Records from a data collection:
------------------------------------

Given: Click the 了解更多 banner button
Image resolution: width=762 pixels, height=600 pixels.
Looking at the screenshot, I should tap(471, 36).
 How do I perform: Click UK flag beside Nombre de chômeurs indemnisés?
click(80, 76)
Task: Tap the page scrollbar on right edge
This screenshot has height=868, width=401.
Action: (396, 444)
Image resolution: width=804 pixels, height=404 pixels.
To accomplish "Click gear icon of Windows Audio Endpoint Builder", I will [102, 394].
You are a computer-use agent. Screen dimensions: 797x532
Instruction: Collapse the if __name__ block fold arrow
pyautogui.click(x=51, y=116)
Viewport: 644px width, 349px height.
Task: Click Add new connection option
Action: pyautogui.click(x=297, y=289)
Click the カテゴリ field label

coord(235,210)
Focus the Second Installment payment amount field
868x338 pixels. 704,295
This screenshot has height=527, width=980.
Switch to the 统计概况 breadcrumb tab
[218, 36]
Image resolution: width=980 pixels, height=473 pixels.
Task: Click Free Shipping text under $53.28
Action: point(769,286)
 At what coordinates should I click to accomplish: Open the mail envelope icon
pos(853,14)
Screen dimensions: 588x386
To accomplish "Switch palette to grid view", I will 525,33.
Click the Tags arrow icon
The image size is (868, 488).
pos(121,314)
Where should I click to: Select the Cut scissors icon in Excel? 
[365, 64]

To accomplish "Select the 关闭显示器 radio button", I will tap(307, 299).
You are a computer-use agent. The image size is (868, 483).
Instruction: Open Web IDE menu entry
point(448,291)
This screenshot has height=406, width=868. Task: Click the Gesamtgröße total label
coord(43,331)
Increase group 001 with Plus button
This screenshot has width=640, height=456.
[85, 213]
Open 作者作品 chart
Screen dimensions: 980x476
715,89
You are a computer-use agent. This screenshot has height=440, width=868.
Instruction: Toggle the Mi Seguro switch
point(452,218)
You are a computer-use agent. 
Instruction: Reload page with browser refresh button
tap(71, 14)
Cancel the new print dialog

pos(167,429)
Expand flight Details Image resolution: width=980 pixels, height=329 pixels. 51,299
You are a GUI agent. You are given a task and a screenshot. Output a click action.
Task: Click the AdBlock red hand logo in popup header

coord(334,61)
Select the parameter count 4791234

------------------------------------

List every line above that contains the word "computer".

■ EXERCISE RESULT:
You are a computer-use agent. Screen dimensions: 797x532
You are a computer-use agent. The image size is (868, 483).
You are a computer-use agent. This screenshot has height=440, width=868.
You are a computer-use agent. 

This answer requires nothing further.